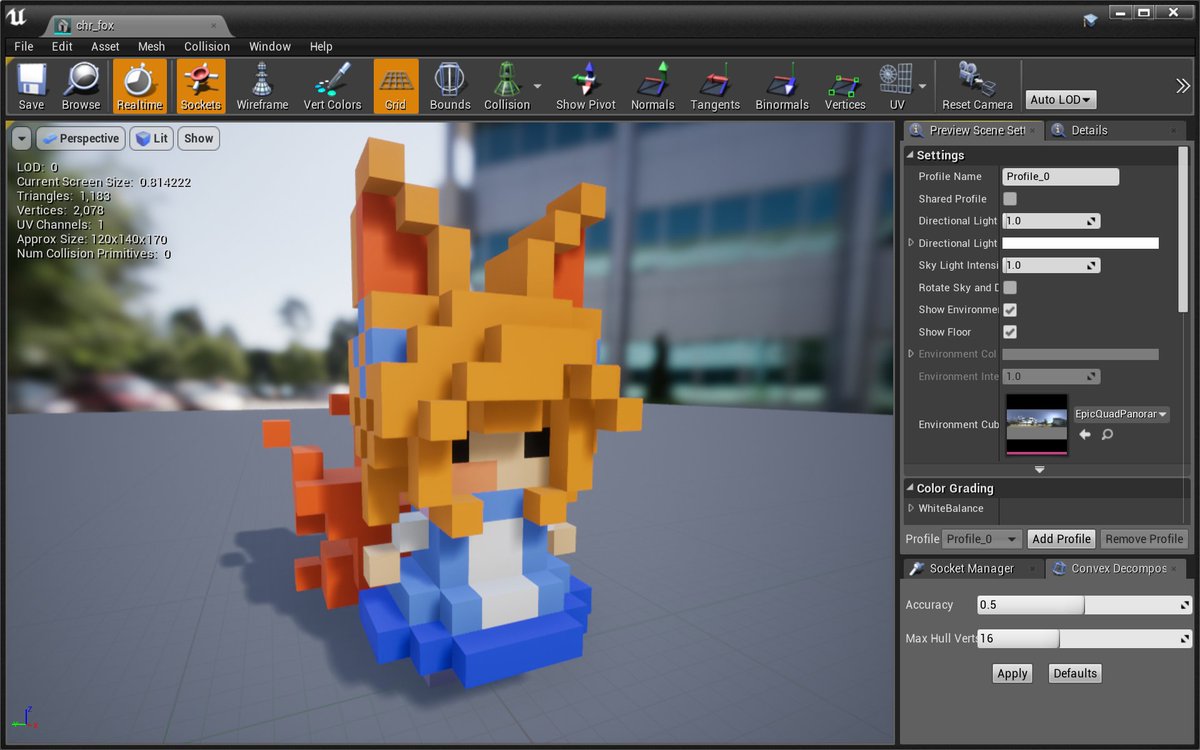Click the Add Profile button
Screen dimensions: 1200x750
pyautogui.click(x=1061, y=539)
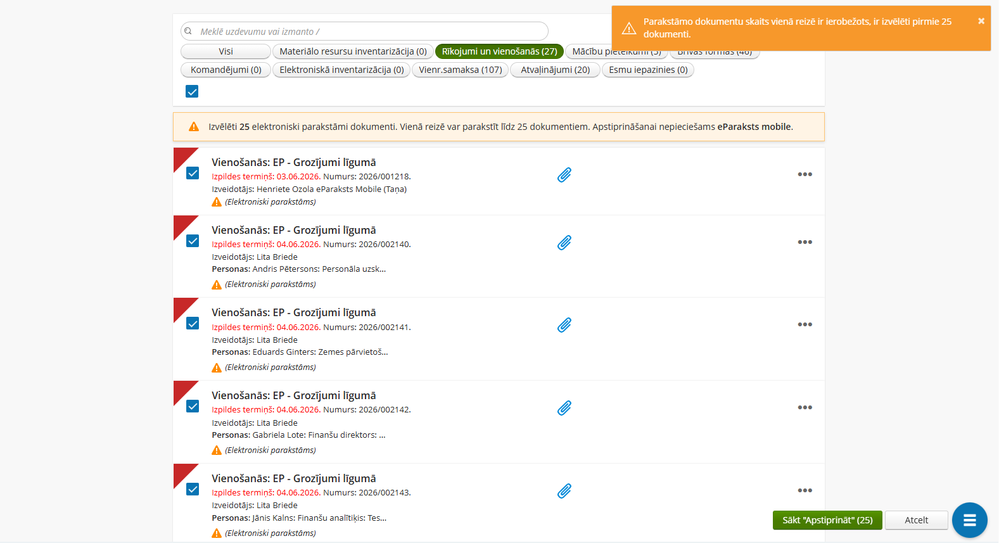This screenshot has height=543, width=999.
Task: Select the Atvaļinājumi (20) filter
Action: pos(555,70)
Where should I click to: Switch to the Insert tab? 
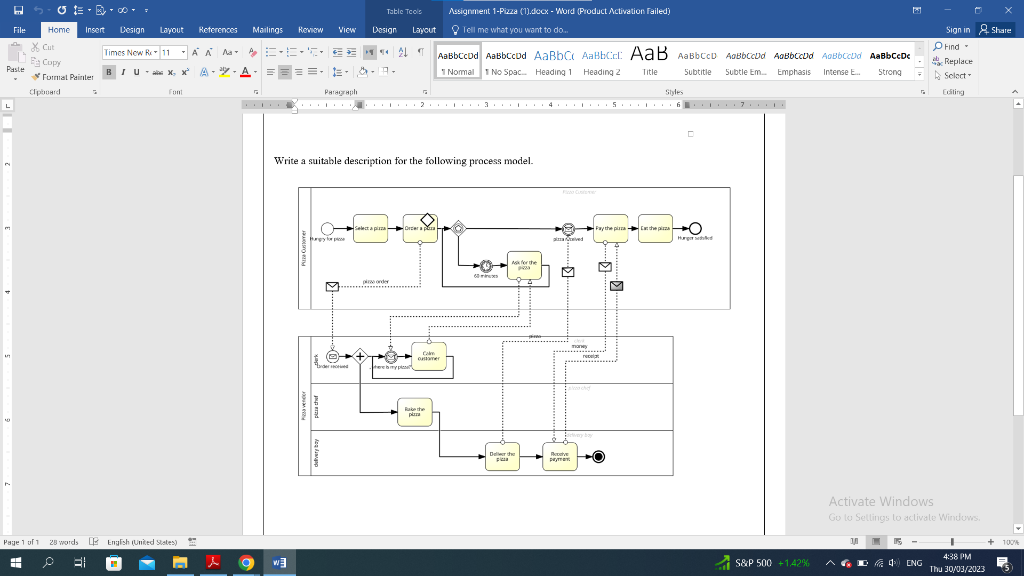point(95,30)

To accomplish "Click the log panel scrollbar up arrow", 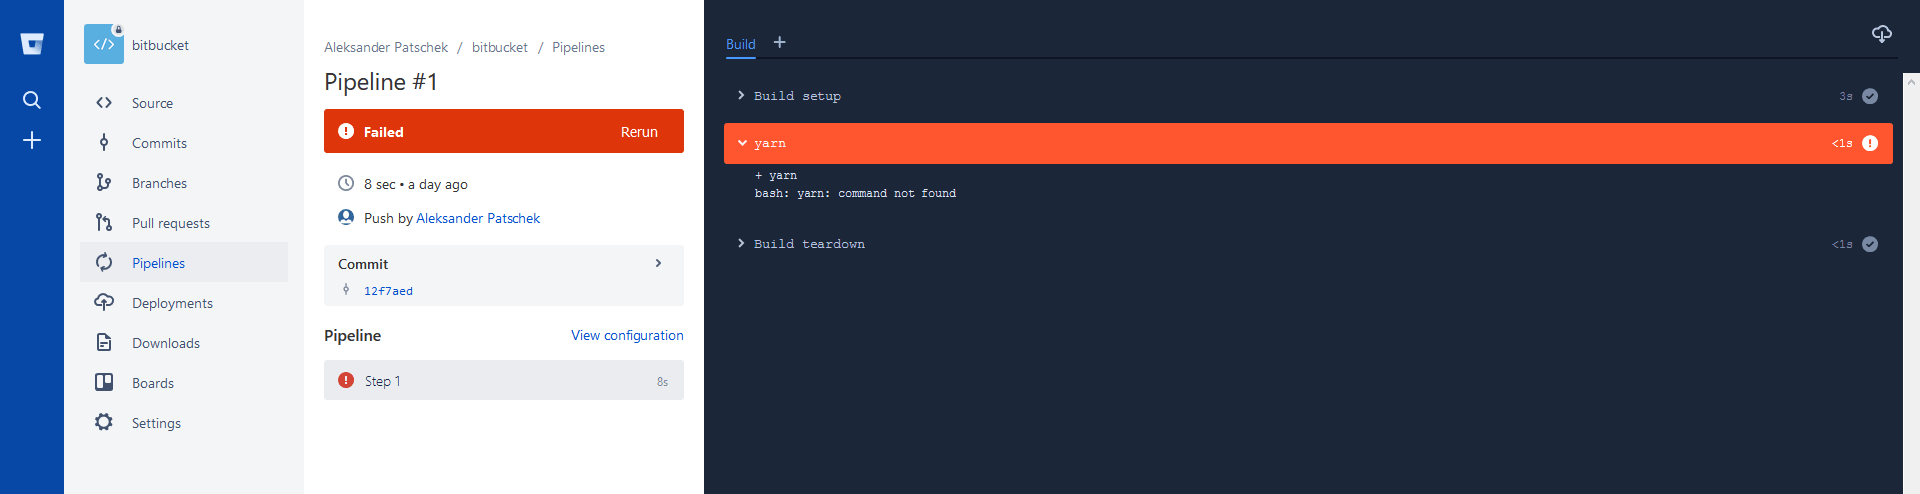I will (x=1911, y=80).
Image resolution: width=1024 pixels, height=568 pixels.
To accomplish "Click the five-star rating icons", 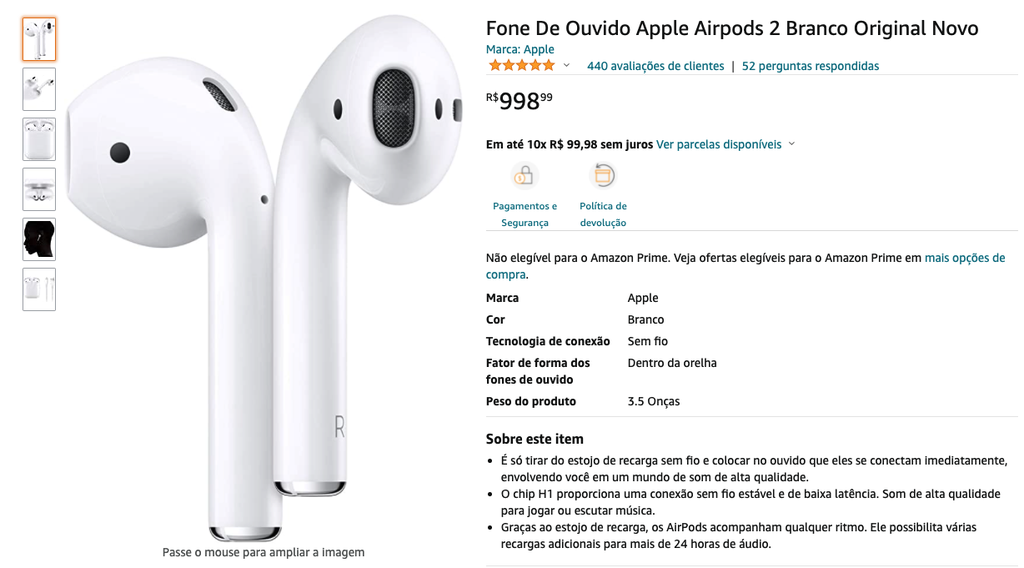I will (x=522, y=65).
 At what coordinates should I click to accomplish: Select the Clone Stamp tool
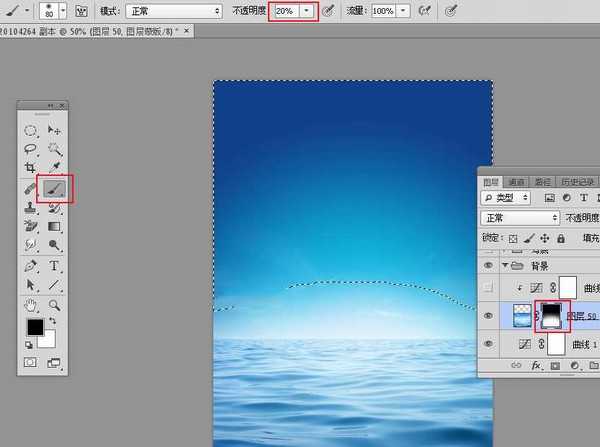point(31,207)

Work required. Format the part of the listing that opens with the line containing "At what coordinates" and runs through the end of the listing as a Markdown table with the columns Row and Line, skipping blank lines and leaving the pictures out.

Solution for this exercise.
| Row | Line |
|---|---|
| 1 |  At what coordinates should I click to accomplish: Select the Clone Stamp tool |
| 2 | point(31,207) |